Assistant Secretary of Education Patricia W. McNeil met yesterday with an unusual set of education experts - 12th-grade students at Eastern Technical High School in Essex - to learn what does and doesn't work in today's secondary schools.
What she learned boiled down to this: Treat high school students like adults, but don't expect them to act like adults all the time.
"We're still kids," said Cory Rodowsky, a 16-year-old engineering student who reminded McNeil that while academic contests and SAT preparation might be beneficial, kids still need time to have fun.
"So it sounds like you're going for balance," said McNeil, who spent the day at Eastern Tech as part of a tour of the nation's most innovative high schools.
A national Blue Ribbon School and 1999 New American High School award winner, Eastern Tech, which offers career majors in computer information technology, culinary arts and medical fields, has played host to many visitors.
McNeil, who stopped by to gather ideas on high school reform, has headed the department's Office of Vocational and Adult Education since 1996.
She knows the challenge of preparing students for the job market and college coursework at the same time.
"Even if you're not ready to go to college now, the likelihood that you'll go back to school is good," McNeil told students. "I believe all students should be prepared."
That's also Principal Robert J. Kemmery's motto, and he repeated it during meetings with McNeil and her staff. He also talked about his experiences taking a good vocational school and turning it into a top-ranked magnet school.
Since 1991, Kemmery and his staff have raised combined math and verbal scores on the SAT from 950 to 1032 out of a perfect 1600.
About 58 percent of students take the college-entrance exam, up from 5 percent a decade ago.
Membership in the National Honors Society has risen, too.

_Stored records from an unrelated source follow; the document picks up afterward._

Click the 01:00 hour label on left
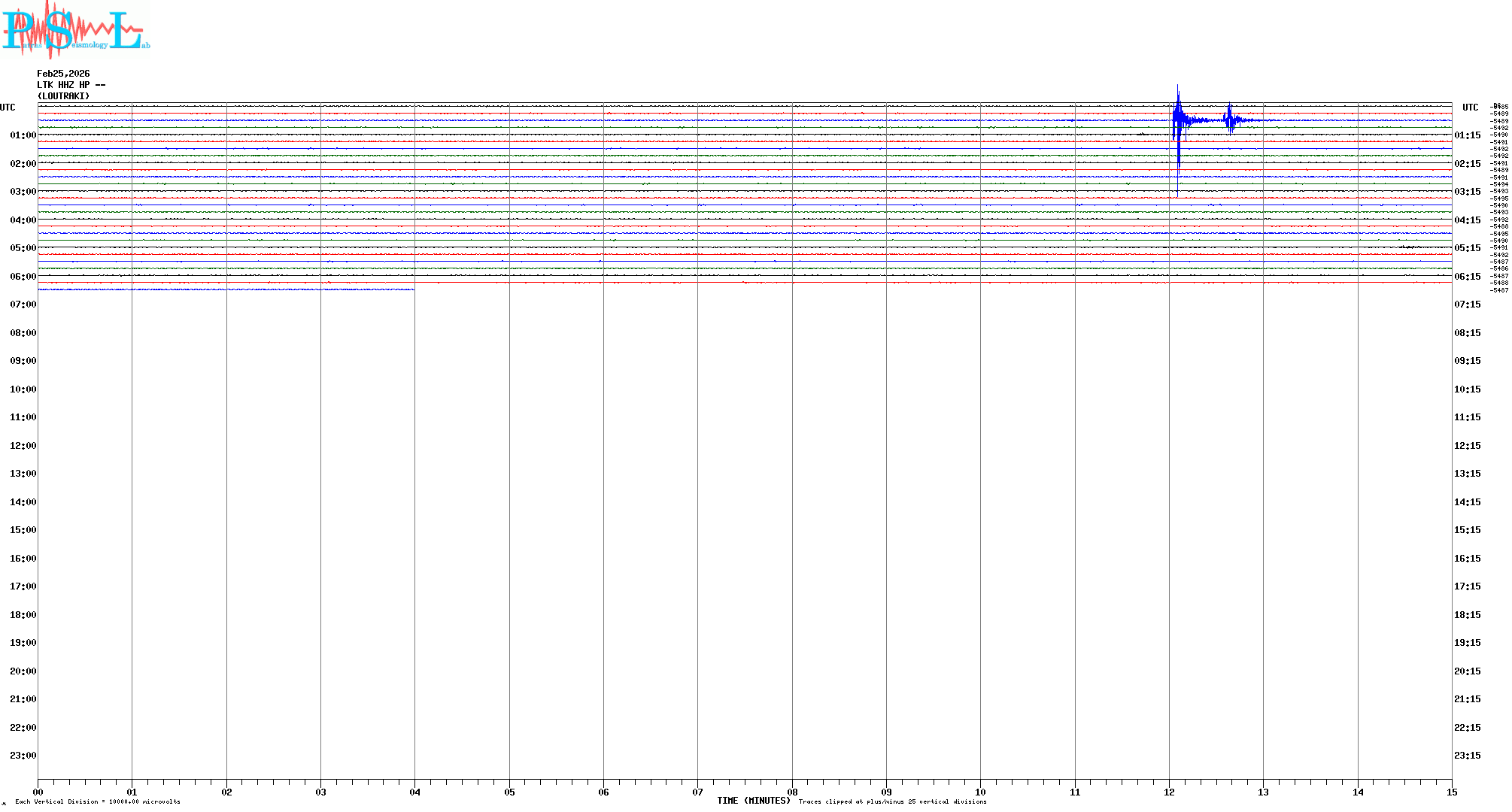 point(23,135)
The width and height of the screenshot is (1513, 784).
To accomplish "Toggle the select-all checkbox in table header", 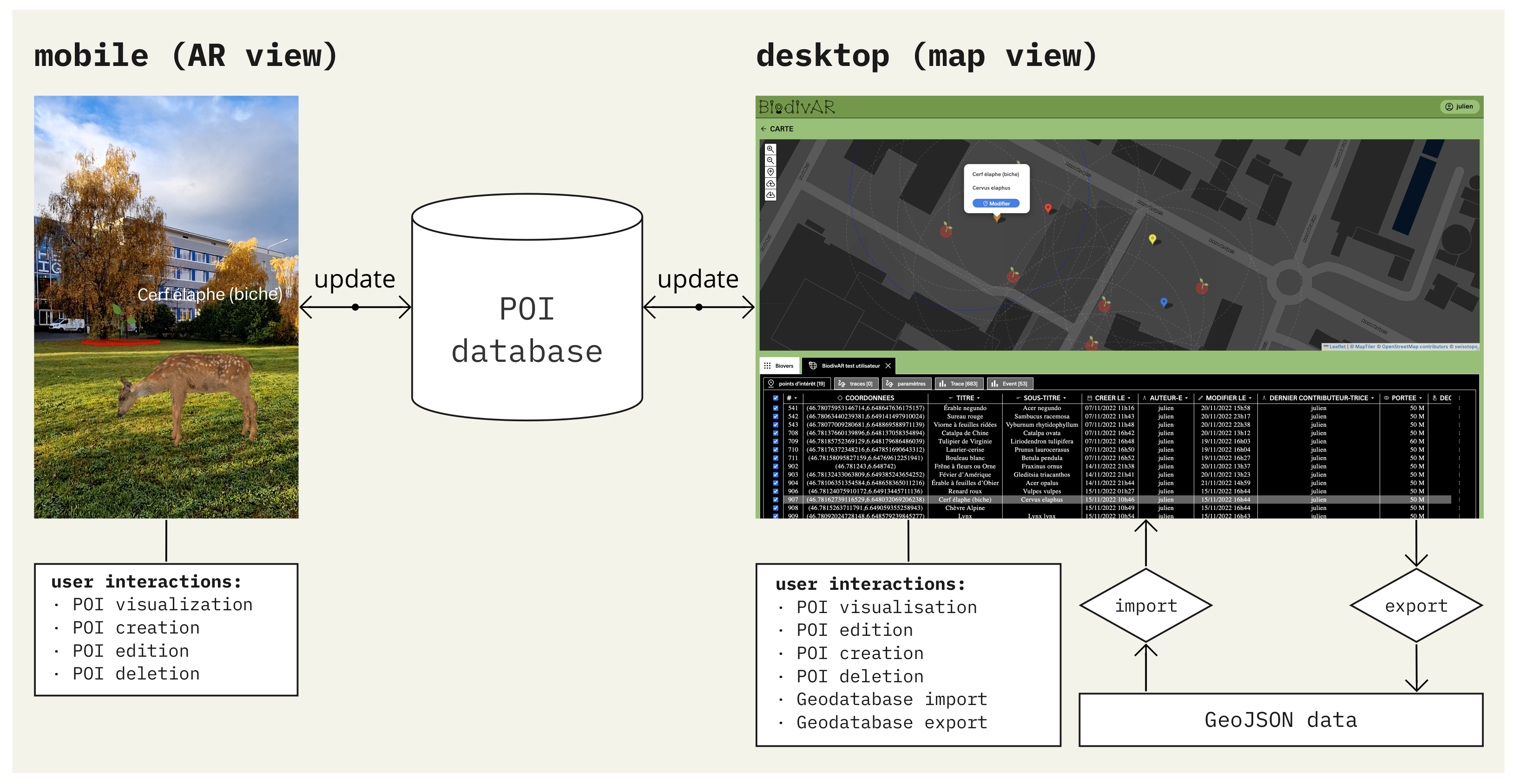I will coord(775,398).
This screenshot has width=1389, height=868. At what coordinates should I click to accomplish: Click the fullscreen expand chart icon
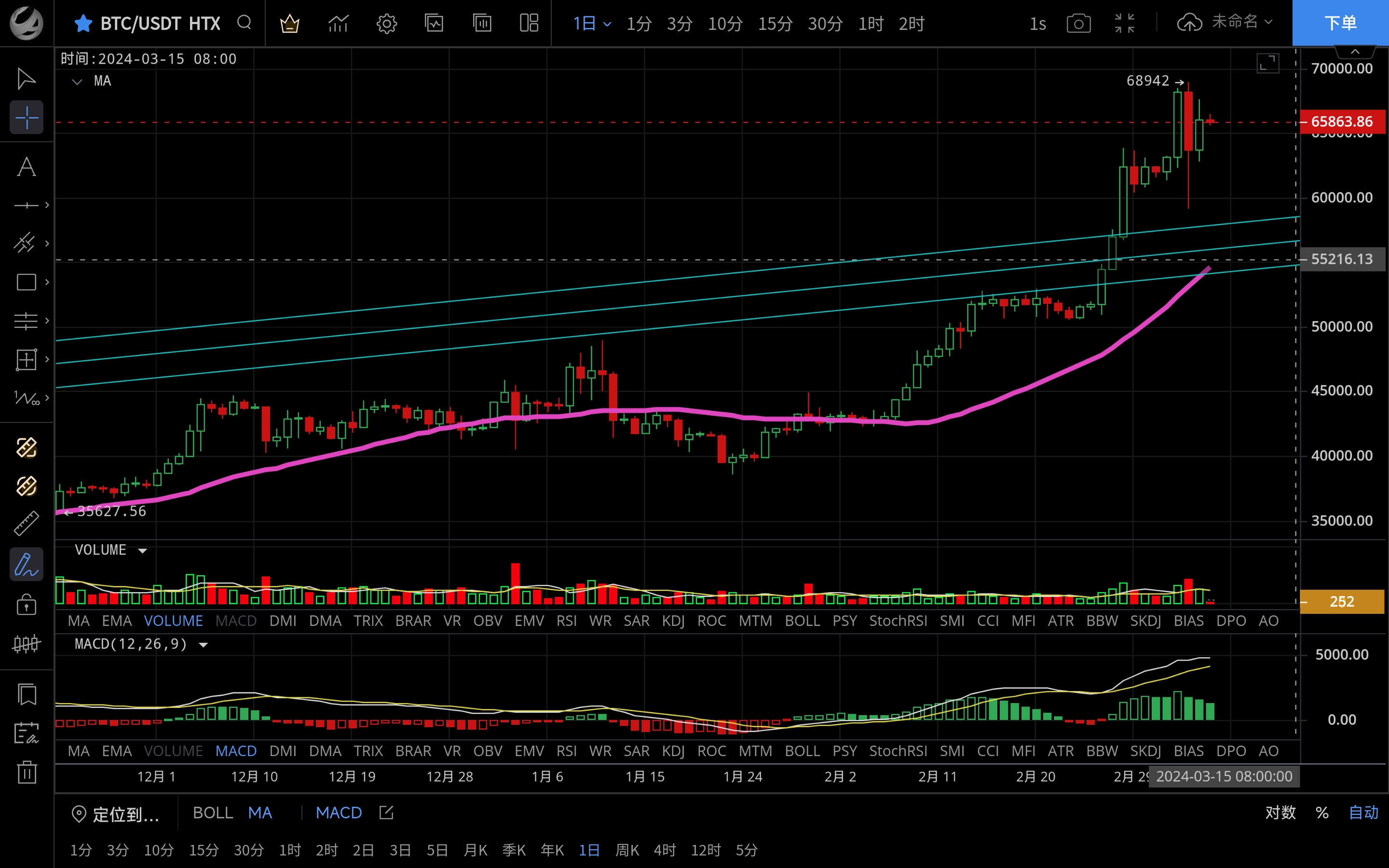click(x=1267, y=63)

Kemmery, his staff and students work hard to earn accolades, he said.
When students started work to improve their vocabularies in preparation for the SAT, teachers took sample vocabulary tests, too. Many were embarrassed by the results.

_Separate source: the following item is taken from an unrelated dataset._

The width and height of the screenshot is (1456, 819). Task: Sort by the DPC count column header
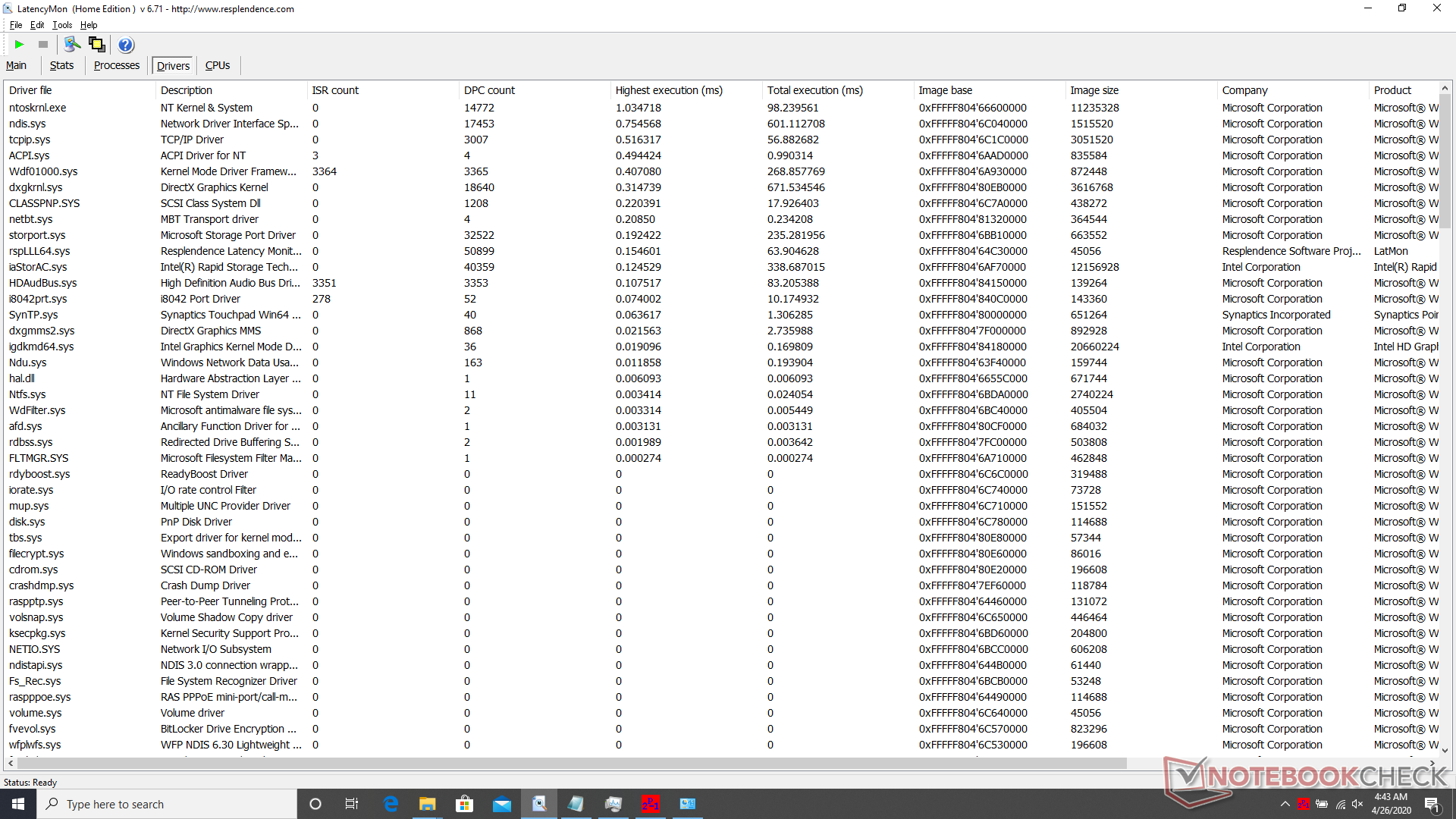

Teachers started to use more advanced words daily and learn along with their students.
"You have to work on it every day or you lose it," said Kemmery.
During McNeil's time with students, many praised the school's academic offerings, modern cooking equipment and its mentor program, which matches seniors with staff members.

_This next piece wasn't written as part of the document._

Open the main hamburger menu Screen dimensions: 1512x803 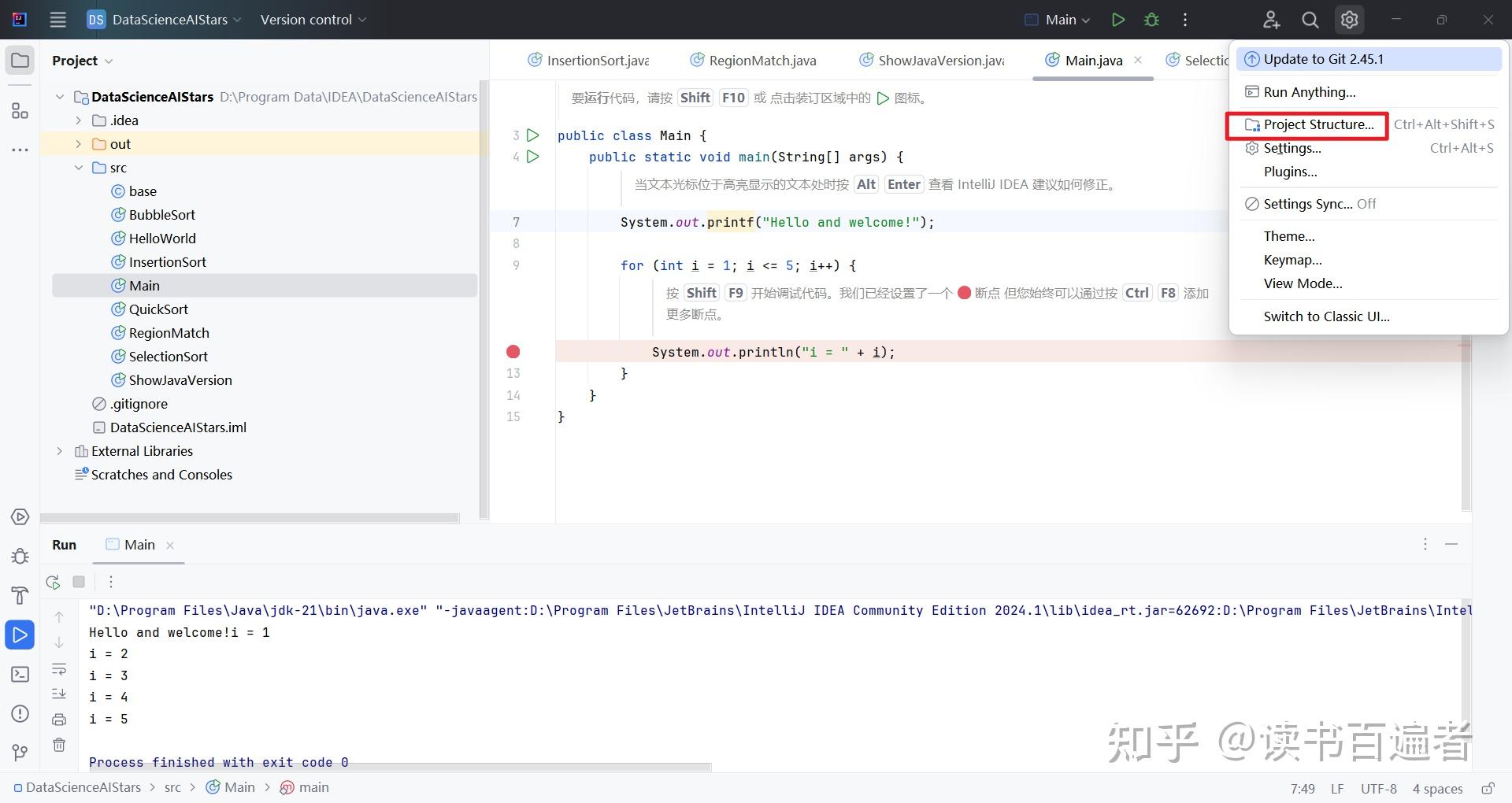click(x=57, y=20)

Shelley Brickell, 17, of Oliver Beach said her mentor has become a good friend who posed with her for her senior yearbook picture.
"He's someone I can talk to for an hour after school," she said.
McNeil and her staff jotted everything down, including tips on creating a caring, respectful atmosphere for students and teachers. She wants all high schools to be nurturing places.
"You're very lucky," she told students who asked her what she thought of their school. "Things could be worse, believe me. You've had an unusual high school experience."